» **ASSIGNMENT**: What lines in the following entries hold the word "will"? Copy each one.

» **DATA FOR PROCESSING**:
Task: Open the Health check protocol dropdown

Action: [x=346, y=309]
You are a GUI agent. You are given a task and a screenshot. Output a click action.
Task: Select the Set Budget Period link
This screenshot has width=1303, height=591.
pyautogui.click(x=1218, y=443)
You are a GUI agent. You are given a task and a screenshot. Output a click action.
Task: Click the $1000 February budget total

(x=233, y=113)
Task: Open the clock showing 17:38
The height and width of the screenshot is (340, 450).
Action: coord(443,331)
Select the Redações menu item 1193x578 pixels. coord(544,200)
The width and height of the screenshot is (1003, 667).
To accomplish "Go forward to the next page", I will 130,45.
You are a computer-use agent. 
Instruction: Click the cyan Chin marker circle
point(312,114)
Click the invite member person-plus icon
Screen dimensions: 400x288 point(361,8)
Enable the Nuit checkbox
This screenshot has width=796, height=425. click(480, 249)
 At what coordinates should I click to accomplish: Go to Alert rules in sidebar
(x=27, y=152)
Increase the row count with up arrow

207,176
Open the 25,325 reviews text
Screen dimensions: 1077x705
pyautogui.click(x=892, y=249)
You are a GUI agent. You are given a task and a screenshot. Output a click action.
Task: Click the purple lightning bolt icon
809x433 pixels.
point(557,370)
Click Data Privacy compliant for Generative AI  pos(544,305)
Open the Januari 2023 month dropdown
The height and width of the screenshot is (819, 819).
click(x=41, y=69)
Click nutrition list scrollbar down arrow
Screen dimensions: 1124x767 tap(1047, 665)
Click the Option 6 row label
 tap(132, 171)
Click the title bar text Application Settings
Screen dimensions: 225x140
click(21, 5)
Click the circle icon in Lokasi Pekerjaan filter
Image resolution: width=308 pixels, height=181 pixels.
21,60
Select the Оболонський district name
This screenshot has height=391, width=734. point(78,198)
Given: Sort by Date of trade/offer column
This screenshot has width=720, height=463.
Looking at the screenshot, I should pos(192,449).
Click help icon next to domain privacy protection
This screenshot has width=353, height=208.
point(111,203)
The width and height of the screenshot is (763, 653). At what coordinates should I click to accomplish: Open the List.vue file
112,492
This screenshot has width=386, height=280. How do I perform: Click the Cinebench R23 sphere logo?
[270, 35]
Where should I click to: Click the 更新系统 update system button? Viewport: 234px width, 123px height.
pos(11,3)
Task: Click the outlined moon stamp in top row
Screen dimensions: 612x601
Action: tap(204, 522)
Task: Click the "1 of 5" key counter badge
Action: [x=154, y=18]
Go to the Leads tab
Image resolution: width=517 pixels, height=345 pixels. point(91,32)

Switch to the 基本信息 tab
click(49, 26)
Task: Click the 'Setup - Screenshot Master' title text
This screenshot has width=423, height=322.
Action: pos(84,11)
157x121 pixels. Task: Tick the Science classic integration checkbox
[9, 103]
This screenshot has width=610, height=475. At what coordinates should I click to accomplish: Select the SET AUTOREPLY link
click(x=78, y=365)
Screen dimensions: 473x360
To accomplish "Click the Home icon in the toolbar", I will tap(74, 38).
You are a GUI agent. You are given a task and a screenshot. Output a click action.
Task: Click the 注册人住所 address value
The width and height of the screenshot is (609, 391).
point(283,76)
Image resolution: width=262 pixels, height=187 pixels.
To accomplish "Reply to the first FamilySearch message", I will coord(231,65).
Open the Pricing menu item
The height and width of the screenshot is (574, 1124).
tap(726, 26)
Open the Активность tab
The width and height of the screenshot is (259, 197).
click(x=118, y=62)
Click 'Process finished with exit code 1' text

» **TASK OUTPUT**:
To accomplish "Go forward to the next page", I will 130,45.
To accomplish "Click the Home icon in the toolbar", I will tap(74, 38).
To accomplish "Reply to the first FamilySearch message", I will coord(231,65).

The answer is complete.